Linked List Trouble

Dec 14, 2021 at 7:43am

I'm having trouble displaying this linked list I'm trying to build. I have 2 functions so far to append and print. But all it is returning is a single 0.

#include <iostream>

using namespace std;

struct LinkedList
{
	int value;
	LinkedList* next;
};

void append_node(LinkedList** head);
void printlist(LinkedList* head);
//void insert_node()

int main()
{
	//int num = 0;
	int nodes = 0;
	struct LinkedList* head = nullptr;
	cout << "How many do you want to input?  (Atleast one entry.) ";
	cin >> nodes;

	if (nodes < 1)
	{
		cout << "Enter a proper value: ";
		cin >> nodes;
	}

	for (int i = 0; i < nodes; i++)
		append_node(&head);

	cout << "Here is the updated linked list. \n";
	printlist(head);


	return 0;
}

void append_node(LinkedList** head)
{
	int num;
	cout << "Enter a number for a new node to enter to the end of list: ";
	cin >> num;

	LinkedList* Node = new LinkedList();

	if (*head == nullptr)
	{
		*head = Node;
		return;
	}

	Node->value = num;
	Node->next = nullptr;

	LinkedList* ptr = *head;
	while (ptr->next != nullptr)
	{
		ptr = ptr->next;
		ptr->next = Node;

	}
}

void printlist(LinkedList* ptr)
{
	//LinkedList* ptr = *head;
	while (ptr != nullptr)
	{
		cout << ptr->value << endl;
		ptr = ptr->next;
	}

}

Edit & run on cpp.sh

Dec 14, 2021 at 8:08am

lastchance (6980)

You need to refactor your code.

A linked list is the single, complete structure. However, you are using it for individual nodes. Start by calling your elemental struct a Node and not a LinkedList and you won't confuse everybody.

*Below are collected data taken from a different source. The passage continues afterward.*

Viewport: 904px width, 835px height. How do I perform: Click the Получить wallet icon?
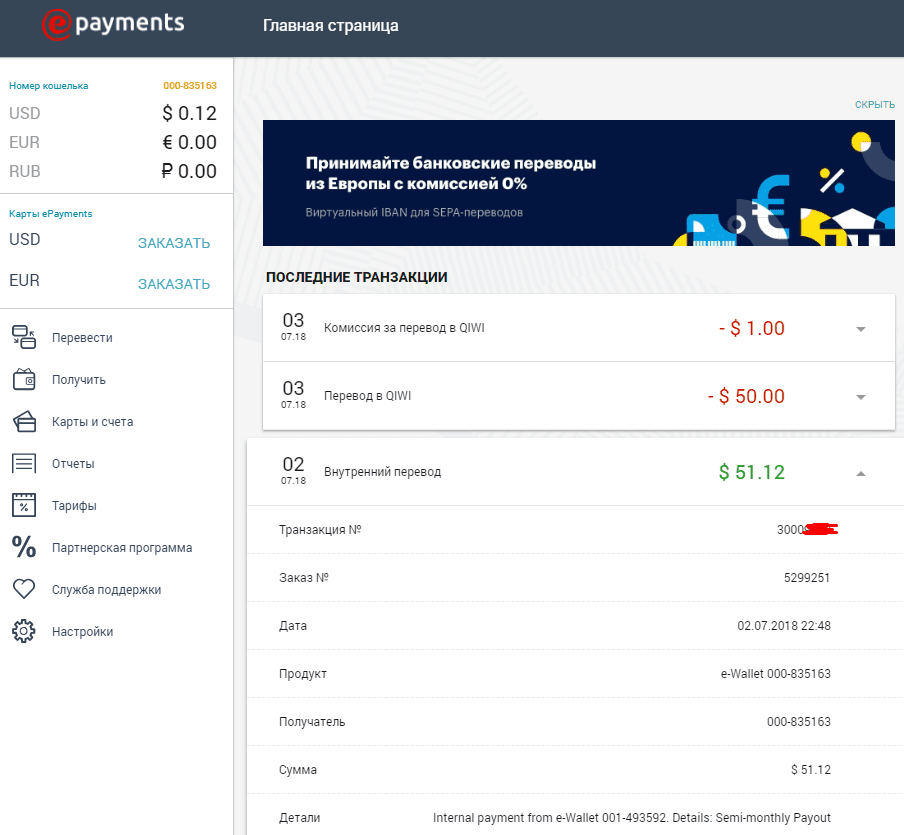tap(24, 380)
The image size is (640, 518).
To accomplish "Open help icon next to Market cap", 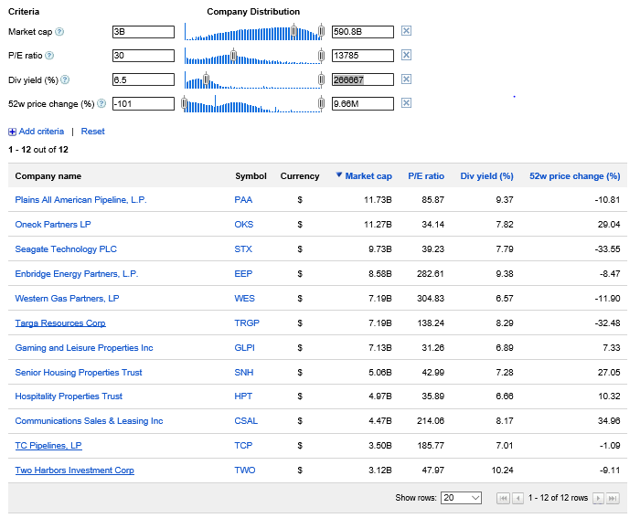I will point(59,32).
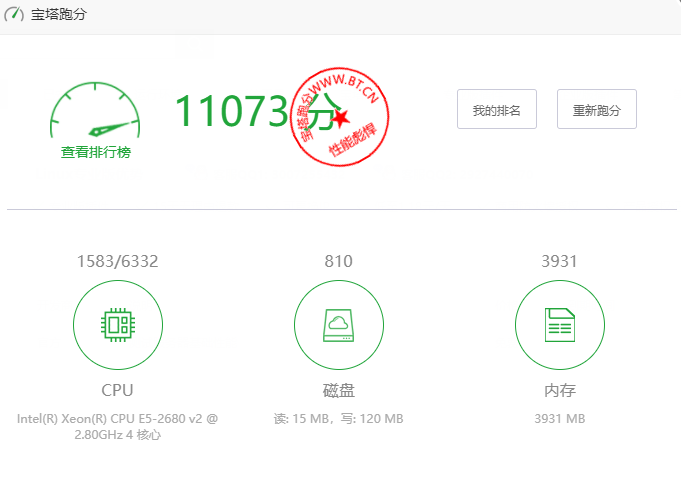The width and height of the screenshot is (681, 480).
Task: Click the small gauge icon in title bar
Action: coord(14,15)
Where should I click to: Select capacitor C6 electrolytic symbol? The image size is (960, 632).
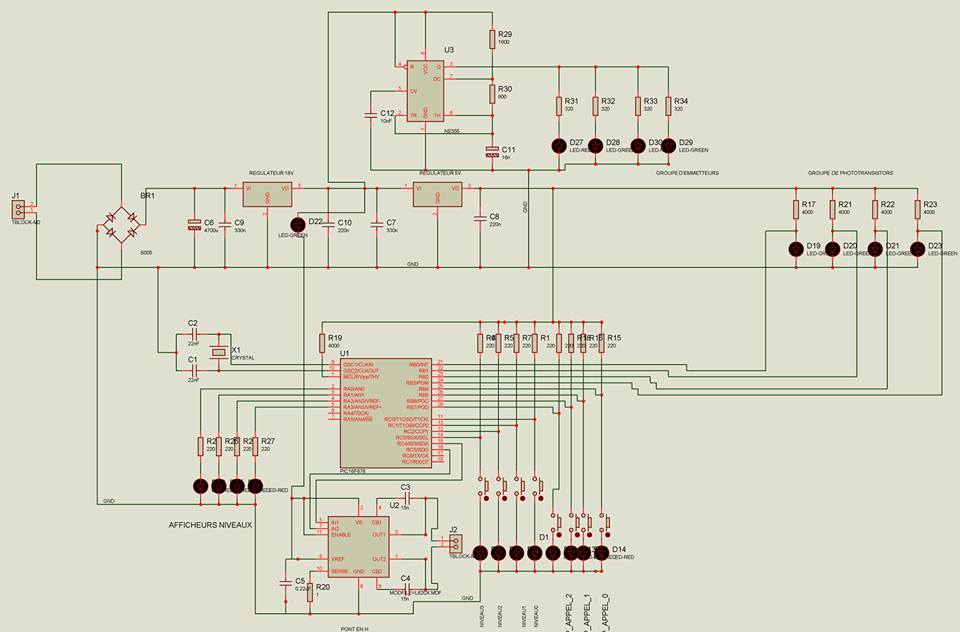pyautogui.click(x=194, y=225)
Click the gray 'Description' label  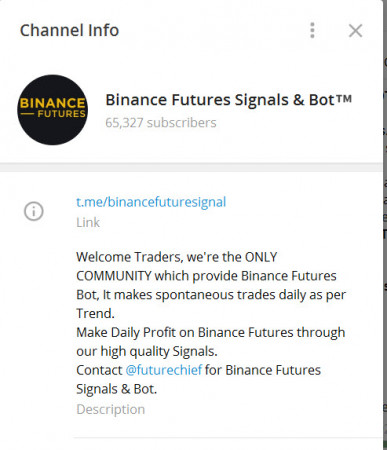(x=111, y=409)
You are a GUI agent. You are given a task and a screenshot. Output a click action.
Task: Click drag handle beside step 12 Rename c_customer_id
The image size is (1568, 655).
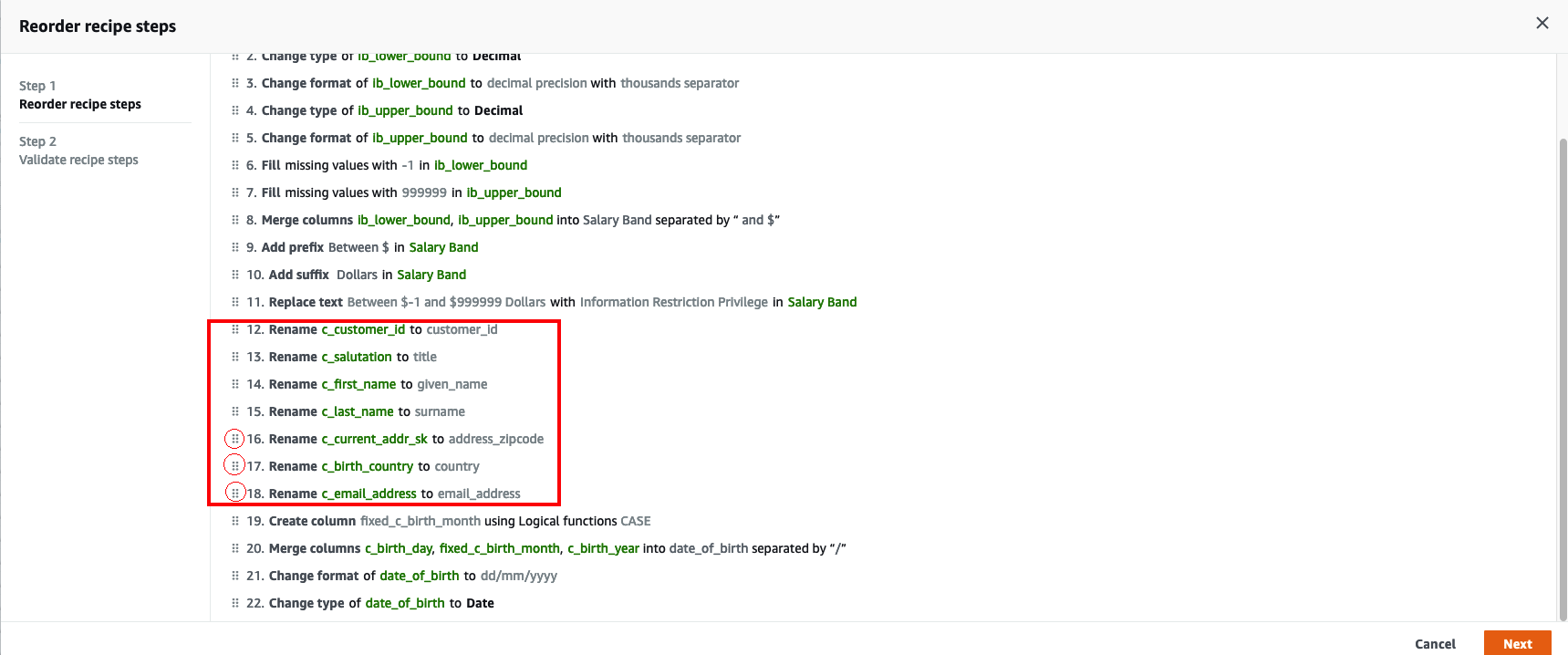coord(235,329)
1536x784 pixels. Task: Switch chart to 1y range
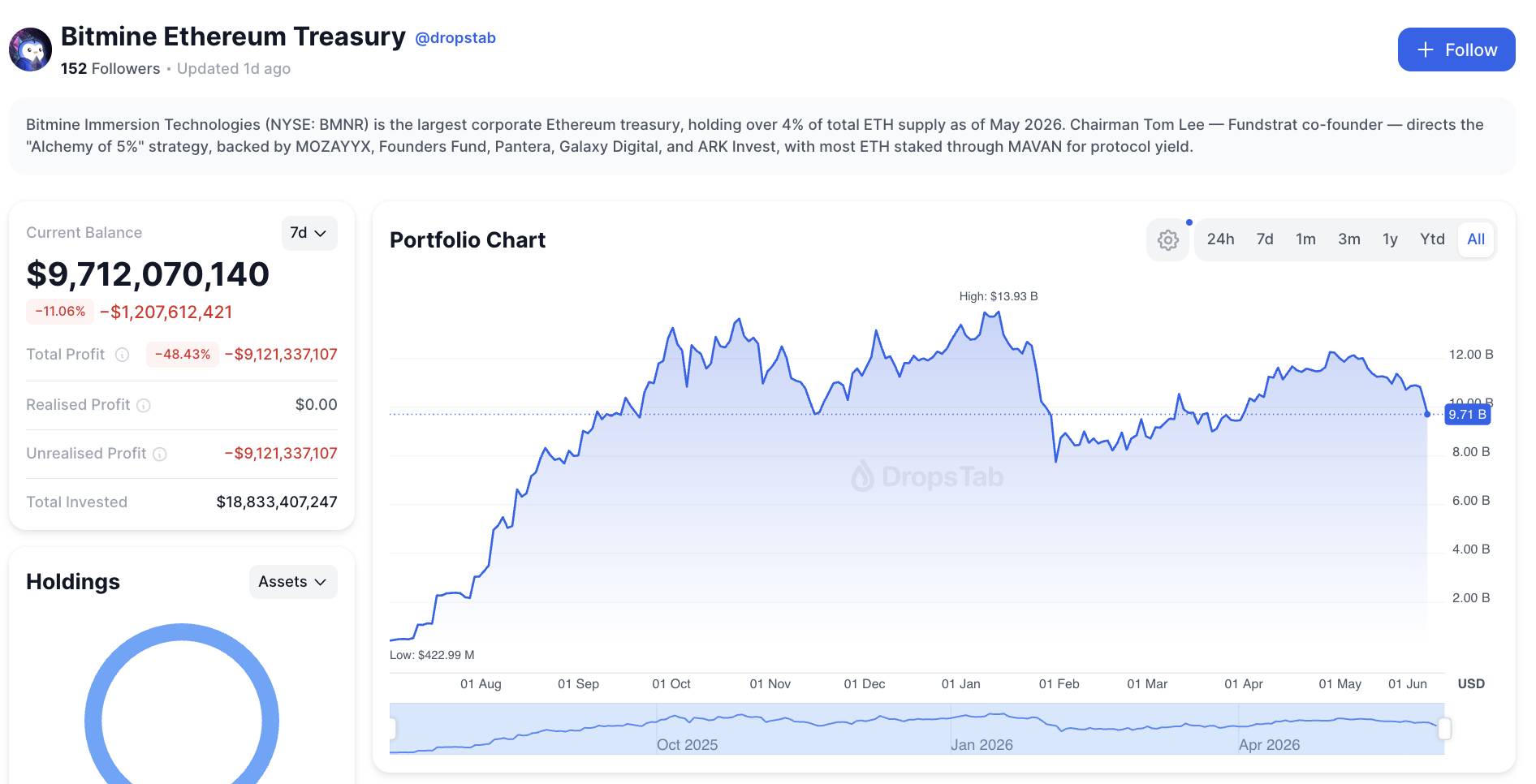click(1390, 239)
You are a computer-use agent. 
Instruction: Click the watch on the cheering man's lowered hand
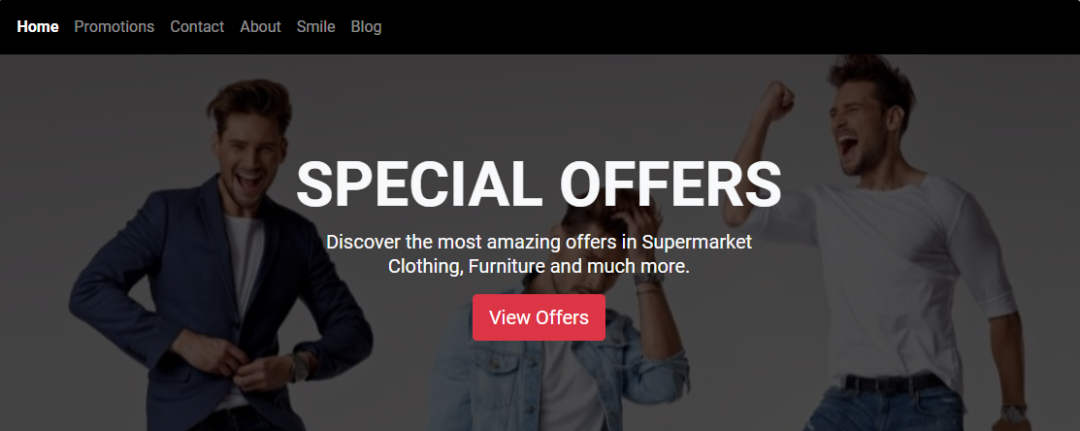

You shouldn't be sending the memory address of pointers - you end up double-dereferencing in append_ node. The whole point of pointers is that they already contain a memory address.

Start by refactoring your code.

Dec 14, 2021 at 8:35am

coder777 (8447)

Your first problem is line 49. The member next is not set/invalid. Move line 53/54 before line 47.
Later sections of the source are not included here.